In New York City, a taxi medallion — that is, the right to own a taxi in the Big Apple — costs $917,000. In 2003, a medallion would set a hack back around $200,000.
Why the steep price increase? Supply and demand. There are around 8.5 million people living in New York City, and only 13,200 or so taxi medallions. Experts estimate there is a need for around 15,000 to 17,000 medallions, but the City of New York just doesn’t issue them. So why not issue more medallions? Blame the 1937 Haas Act, which limited taxi medallions in New York to 13,595.
I share this tale of demand-driven price escalation, because bank charters appear to be going the way of New York City taxi medallion. This is not good.
Last year, for the first time in anyone’s recollection, there were no new bank charters approved, with the exception of three specifically blessed to acquire failed banks. With no new bank charters, the value of existing charters is going up to the point where smart investors are passing on banking.
I met with one on Friday. He explained the troubled economics of purchasing even a small bank charter. Say the bank has $500 million of assets and the price for the bank charter is $20 million. As is common in such transactions, the assets often end up being worth less than the seller claims.

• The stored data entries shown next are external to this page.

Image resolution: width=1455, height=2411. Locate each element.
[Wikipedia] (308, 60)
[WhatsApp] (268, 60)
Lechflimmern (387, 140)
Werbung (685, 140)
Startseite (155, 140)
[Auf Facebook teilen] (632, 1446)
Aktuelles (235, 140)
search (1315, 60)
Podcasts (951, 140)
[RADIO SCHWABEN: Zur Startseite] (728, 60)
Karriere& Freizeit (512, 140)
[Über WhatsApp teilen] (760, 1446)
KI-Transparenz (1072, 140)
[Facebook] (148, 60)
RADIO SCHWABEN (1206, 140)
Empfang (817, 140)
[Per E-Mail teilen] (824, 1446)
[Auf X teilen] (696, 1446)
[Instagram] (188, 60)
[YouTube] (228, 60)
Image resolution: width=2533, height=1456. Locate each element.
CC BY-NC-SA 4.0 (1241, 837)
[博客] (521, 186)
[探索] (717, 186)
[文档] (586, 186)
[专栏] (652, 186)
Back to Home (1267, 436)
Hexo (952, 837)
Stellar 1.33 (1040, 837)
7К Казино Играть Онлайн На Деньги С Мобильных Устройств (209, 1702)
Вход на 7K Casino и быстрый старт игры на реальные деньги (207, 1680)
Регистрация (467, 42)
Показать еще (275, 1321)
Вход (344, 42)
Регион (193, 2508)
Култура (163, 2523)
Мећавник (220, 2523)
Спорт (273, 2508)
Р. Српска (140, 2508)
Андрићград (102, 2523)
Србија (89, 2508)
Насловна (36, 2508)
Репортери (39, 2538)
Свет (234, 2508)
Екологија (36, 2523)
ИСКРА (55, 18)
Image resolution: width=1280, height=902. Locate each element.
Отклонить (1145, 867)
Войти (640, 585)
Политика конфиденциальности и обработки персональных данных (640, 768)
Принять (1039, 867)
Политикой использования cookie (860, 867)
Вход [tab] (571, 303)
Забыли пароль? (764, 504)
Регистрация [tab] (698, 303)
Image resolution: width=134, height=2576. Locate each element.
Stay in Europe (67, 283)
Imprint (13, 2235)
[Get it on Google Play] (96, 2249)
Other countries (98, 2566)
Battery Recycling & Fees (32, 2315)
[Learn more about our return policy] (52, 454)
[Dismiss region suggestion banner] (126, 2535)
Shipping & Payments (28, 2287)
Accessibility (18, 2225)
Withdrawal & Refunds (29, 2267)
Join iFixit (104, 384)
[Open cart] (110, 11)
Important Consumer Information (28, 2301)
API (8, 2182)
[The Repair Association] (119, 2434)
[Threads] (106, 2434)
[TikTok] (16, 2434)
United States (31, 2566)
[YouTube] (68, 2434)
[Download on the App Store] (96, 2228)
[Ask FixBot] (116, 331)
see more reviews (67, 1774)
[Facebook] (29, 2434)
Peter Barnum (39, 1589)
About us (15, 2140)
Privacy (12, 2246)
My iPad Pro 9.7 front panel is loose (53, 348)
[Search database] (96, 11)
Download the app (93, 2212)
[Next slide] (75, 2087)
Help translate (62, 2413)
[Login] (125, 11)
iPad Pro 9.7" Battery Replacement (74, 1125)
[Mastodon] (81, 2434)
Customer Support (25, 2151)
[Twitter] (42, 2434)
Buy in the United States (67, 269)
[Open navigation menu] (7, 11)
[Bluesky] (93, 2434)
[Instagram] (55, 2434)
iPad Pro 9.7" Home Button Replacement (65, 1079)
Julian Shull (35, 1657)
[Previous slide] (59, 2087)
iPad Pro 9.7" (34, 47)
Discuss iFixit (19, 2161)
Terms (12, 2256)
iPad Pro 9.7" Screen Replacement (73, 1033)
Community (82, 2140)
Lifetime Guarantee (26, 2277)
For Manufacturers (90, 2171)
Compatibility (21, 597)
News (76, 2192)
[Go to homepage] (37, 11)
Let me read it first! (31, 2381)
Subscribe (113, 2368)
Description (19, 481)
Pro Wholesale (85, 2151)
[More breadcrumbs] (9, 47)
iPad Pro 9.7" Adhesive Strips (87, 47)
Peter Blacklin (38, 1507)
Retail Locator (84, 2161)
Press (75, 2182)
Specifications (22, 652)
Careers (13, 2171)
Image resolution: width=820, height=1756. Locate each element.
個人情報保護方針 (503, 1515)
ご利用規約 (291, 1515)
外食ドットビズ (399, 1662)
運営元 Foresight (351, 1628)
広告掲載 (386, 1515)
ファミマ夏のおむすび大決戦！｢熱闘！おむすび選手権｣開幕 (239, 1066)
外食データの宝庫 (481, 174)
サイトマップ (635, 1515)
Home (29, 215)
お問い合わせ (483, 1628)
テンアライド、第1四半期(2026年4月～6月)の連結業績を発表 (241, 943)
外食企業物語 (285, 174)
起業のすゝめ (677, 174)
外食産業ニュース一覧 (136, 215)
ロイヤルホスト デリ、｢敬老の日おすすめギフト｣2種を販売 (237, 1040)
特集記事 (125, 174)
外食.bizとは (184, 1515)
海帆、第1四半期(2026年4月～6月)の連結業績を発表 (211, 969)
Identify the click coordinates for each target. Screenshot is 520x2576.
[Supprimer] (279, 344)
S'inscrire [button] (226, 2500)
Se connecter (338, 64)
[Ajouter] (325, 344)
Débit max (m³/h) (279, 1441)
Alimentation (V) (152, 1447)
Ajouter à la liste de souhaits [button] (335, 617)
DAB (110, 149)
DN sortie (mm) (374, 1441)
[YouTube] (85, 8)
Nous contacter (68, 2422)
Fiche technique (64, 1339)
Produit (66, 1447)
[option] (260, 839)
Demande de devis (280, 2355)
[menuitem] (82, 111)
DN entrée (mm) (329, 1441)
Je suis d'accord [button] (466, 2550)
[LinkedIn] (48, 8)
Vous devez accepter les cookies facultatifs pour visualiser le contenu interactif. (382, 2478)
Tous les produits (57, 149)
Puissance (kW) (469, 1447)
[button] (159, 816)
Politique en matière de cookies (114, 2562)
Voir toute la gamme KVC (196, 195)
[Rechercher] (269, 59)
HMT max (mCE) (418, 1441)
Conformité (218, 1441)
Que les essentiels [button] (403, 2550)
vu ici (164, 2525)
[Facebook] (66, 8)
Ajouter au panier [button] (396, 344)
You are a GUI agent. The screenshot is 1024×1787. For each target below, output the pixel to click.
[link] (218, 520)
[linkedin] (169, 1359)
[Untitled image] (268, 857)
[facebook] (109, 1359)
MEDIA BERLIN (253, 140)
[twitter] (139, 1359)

If the asset values are, say, worth 10% less than their claimed value, the bank purchaser ends up paying $70 million for the charter, not $20 million.
Historically, this would might be a risk worth taking, but not in the wake of the credit crisis, when owners of bank charters — abetted by regulators — continue to account for assets at inflated values. When you couple this with the decline in the number of bank charters, you have a recipe for investor failure.
Without bank investors, banking will die. Already we are seeing startups forced to use existing bank charters to power their innovation strategies. But those rent-a-charter prices are going to continue to increase — and that will dampen innovation.
On the surface, the regulators might be satisfied with this, because the fewer the banks, the more healthy the remaining financial institutions. But this is a fallacy of epic proportions. The lack of bank charters is creating a myopic ecosystem, whereby existing banks — whether they are qualified or not — have an ever-reducing impetus to innovative or improve their service to customers. Why regulators would want that is beyond me.
As JPMorgan Chase’s Jamie Dimon indicated recently, the big banks can handle the compliance costs; small banks are struggling to stay on top of the compliance burden. If there is not a normative flow of innovation and entrepreneurship in banking, that burden will eventually suffocate banking, and we will be left with the four major banks. And very few others. Even Dimon, I imagine, wants a healthy banking industry, and a healthy banking industry means reasonably priced bank charters.